For years, India has faced repeated pressure from both the US and European powers to recalibrate its ties with Moscow following Russia’s intervention in Ukraine. Delhi has been urged to condemn Russia at the UN, reduce defense collaboration, and stop buying Russian crude. Under former US President Donald Trump, such pressures intensified, with India being accused of indirectly financing Russia’s military campaign and even penalized through tariffs on exports. European leaders, from Ursula von der Leyen to Boris Johnson, have similarly pressed India to reconsider its historical relationship with Moscow.
This European critique is not new. Indian officials, including External Affairs Minister S. Jaishankar, have routinely faced questions on Ukraine at international security forums such as the Munich Security Dialogue and G7 meetings. India’s stance focused on dialogue, diplomacy, and strategic autonomy has been well understood globally. Publishing a last-minute op-ed aimed at influencing public opinion ahead of Putin’s visit achieved nothing beyond creating a symbolic statement.

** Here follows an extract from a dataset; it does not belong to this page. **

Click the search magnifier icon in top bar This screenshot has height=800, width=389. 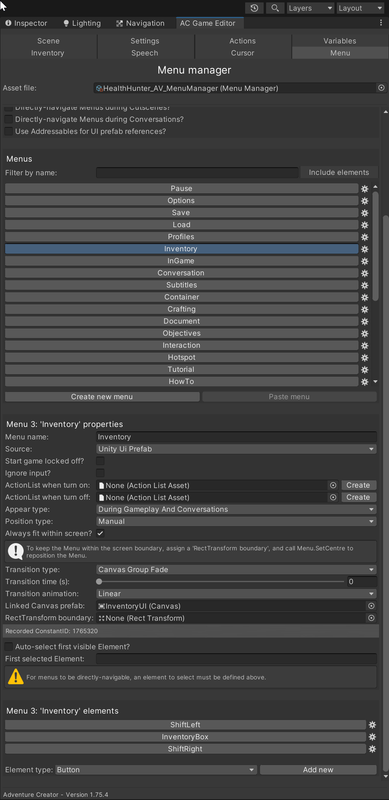[275, 8]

In essence, the ambassadors bypassed the traditional channels of diplomacy, going directly to the public rather than communicating concerns through official government-to-government engagement. This move, while perhaps intended to highlight European frustration with India’s independent foreign policy, crossed a line in professional diplomatic conduct. Accredited diplomats are expected to respect the host country’s sovereignty in shaping its relations with third parties. Public criticism risks undermining trust and professional effectiveness.
Europe’s frustration, however, should not be conflated with Indian responsibility. The Ukraine conflict stems from complex historical and security dynamics in Europe failures to establish a robust European security architecture post-1945 and lingering geopolitical tensions after the Cold War. India’s relationship with Russia, cultivated over decades for defense, energy, and strategic reasons, is neither the cause nor the solution to Europe’s internal problems. To blame India for Europe’s missteps or for Russia’s actions is both unfair and illogical.

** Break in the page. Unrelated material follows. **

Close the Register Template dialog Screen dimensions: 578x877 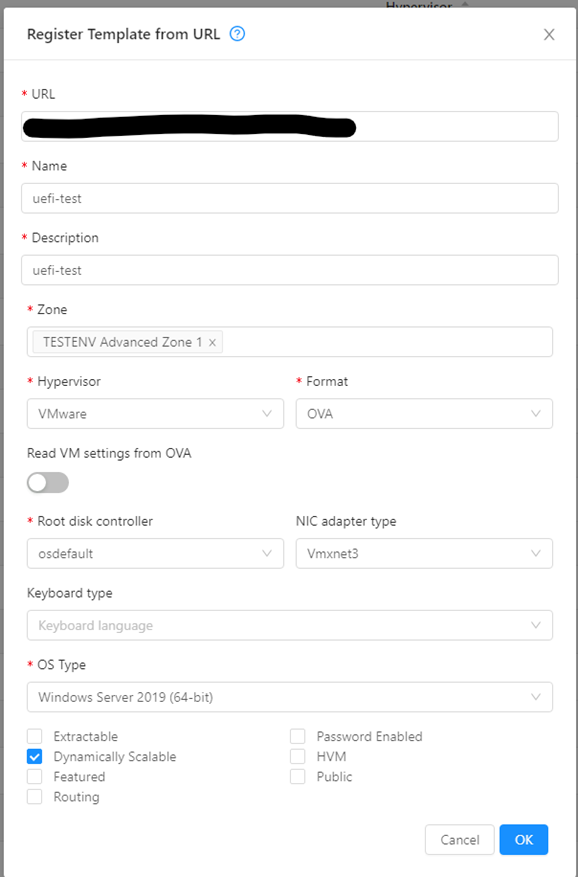pos(549,35)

India’s response to the ambassadors’ op-ed has been measured, calling their intervention unusual and diplomatically inappropriate. By choosing not to escalate the matter, New Delhi has signaled a commitment to maintaining strong bilateral ties with Europe while asserting its sovereign right to independently manage relations with third countries. Meanwhile, Germany’s foreign ministry’s attempt to defend the op-ed as merely presenting “Germany’s position” does little to excuse the breach of norms; the timing and medium were clearly provocative.

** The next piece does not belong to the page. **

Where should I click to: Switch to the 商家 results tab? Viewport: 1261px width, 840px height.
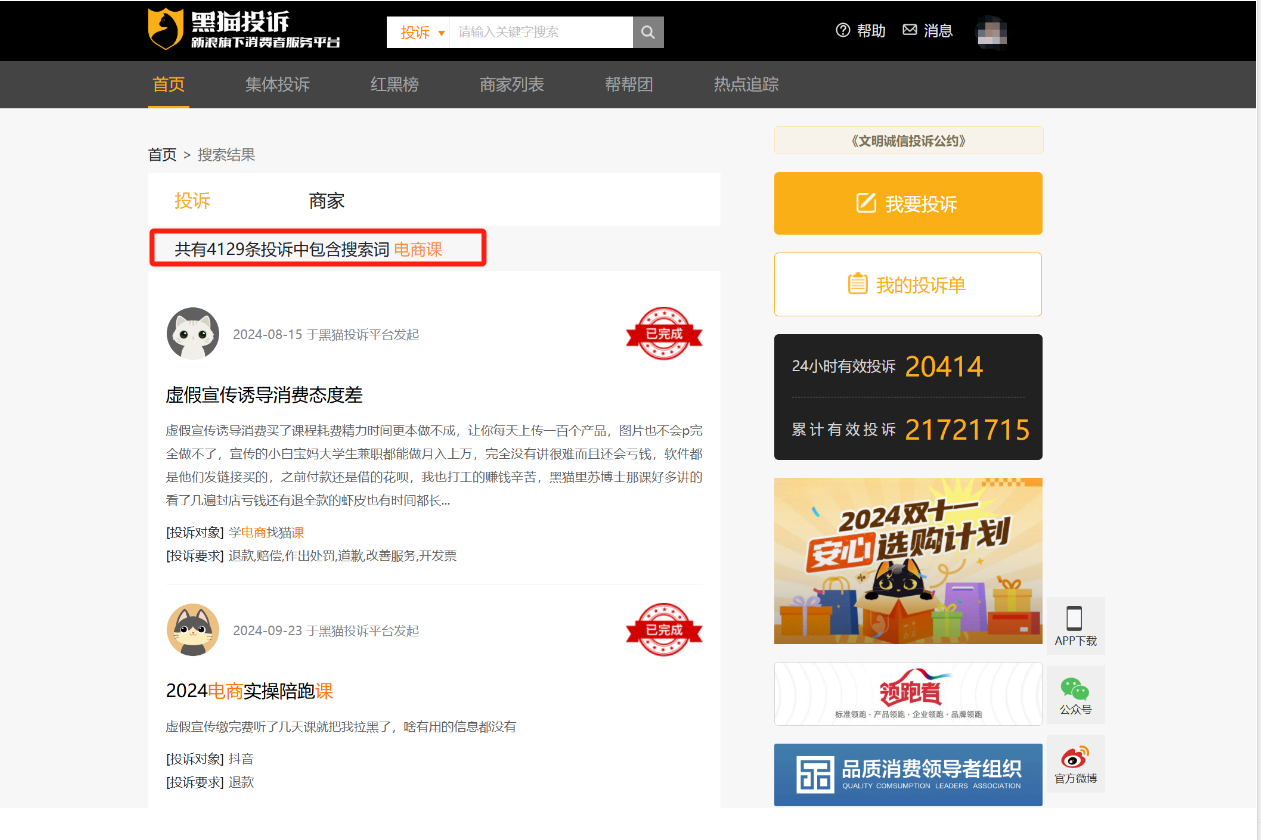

Ultimately, Europe must recognize that India’s engagement with Russia is strategic, historical, and autonomous, not a reflection of Europe’s failures or a challenge to Western authority. If European powers wish to influence India’s foreign policy, they must do so through proper diplomatic channels and respectful dialogue not through public op-eds timed to coincide with state visits. India’s stance is firm: it will navigate its foreign relations in accordance with its national interests, independent of external moralizing or pressure.